Struct Data Type in Hive Data Sources

Alation Cloud Service Applies to Alation Cloud Service instances of Alation

Customer Managed Applies to customer-managed instances of Alation

Available from release V R5 (5.9.x)

Wide-column databases, such as Hive, can store composite data using the struct data type. The catalog page of a struct column will fully reveal the struct composition.

Note

Union and map data types are not supported yet. If the map or union data types are used inside the struct, that struct field will not be displayed on the catalog page.

Hive struct representation is only supported for the actual connection and not supported on Virtual Data Sources.

Struct Column in a Hive Source:

../../_images/Struct1.png

By default, the struct column catalog page will use the Column object template. However, if you set the flag alation.feature_flags.enable_generic_nosql_support in alation_conf, then the struct column catalog page will be using an additional second template: the NoSQL Attribute object template that allows Alation to represent the full structure of this column as a tree table.

Although the main purpose of this feature flag is to enable the support for NoSQL databases in Alation, in addition, it will also enable the new struct view.

Setting the Flag

Note

Alation Cloud Service customers can request server configuration changes through Alation Support.

To set feature flags, you need SUDO access to the Alation host.

  1. On the host, enter the Alation shell:

    sudo /etc/init.d/alation shell
    
  2. Enable the Generic NoSQL feature by setting the feature flag alation.feature_flags.enable_generic_nosql_support to True:

    alation_conf alation.feature_flags.enable_generic_nosql_support -s True
    
  3. Restart uWSGI and Celery:

    alation_supervisor restart web:uwsgi celery:*
    

    Note

    After enabling the flag, perform metadata extraction on your Hive data source with struct data types to see the changes to the struct representation in the existing metadata.

Viewing Struct Composition

Columns of type struct will be represented as a schema object in Alation when the NoSQL Attribute template is applied.
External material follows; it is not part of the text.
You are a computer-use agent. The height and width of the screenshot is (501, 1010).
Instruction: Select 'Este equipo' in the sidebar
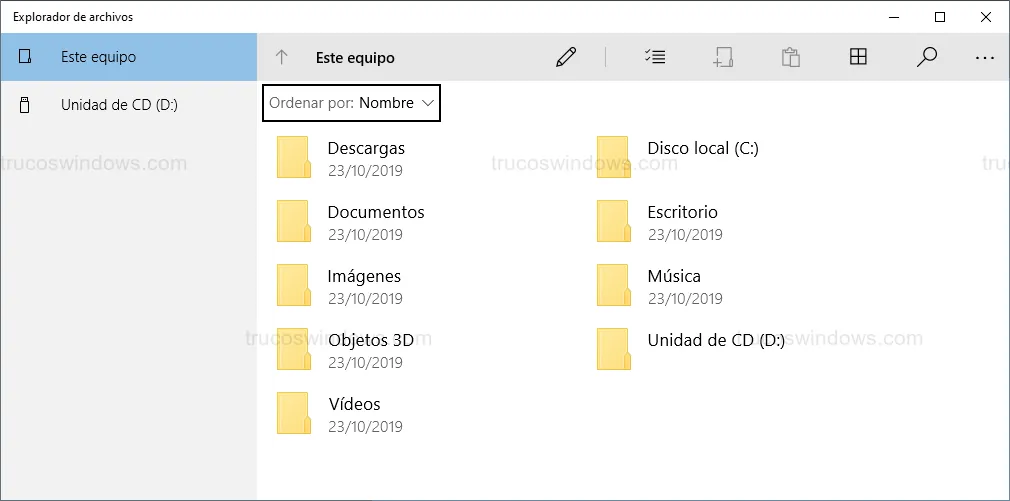tap(98, 57)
To reveal the whole nested structure, you can expand each struct component down to the last nested element. A struct column can include complex data types, such as other structs and arrays, creating a complex structure. With the expandable tree table representation, you can view all of them on one catalog page.

../../_images/Screen_Shot_2019-05-02_at_10.27.05_AM.png

You can drill down to the level of each individual data definition included in this struct.

Note

NoSQL Schema objects are indicated with the icon:

../../_images/API_Resources05.png

These objects can have an internal structure that includes both simple and complex data types.

A Struct Column Catalog Page:

../../_images/Struct2.png

Use of Object Templates for Struct Columns

Let us look at an example of a Hive data source that includes columns of the struct type.

When you open the catalog page of the source and drill down to the struct column, it will be using the Column template. Custom fields currently associated with this template will be on this page.

../../_images/Screenshot4.png

From the struct column page, you can drill down into any of the struct components. They will use the NoSQL Attribute template.

../../_images/Screen_Shot_2019-05-09_at_9.21.45_PM.png

When a data object in Alation uses the NoSQL Attribute template, the top breadcrumbs use the noSQL data source icon set:

Data source

../../_images/Screen_Shot_2019-05-10_at_10.18.36_AM.png

Folder

../../_images/Screen_Shot_2019-05-10_at_10.18.41_AM.png

Collection

../../_images/Screen_Shot_2019-05-10_at_10.18.51_AM.png

Schema

../../_images/Screen_Shot_2019-05-10_at_10.19.05_AM.png
../../_images/Screenshot2.png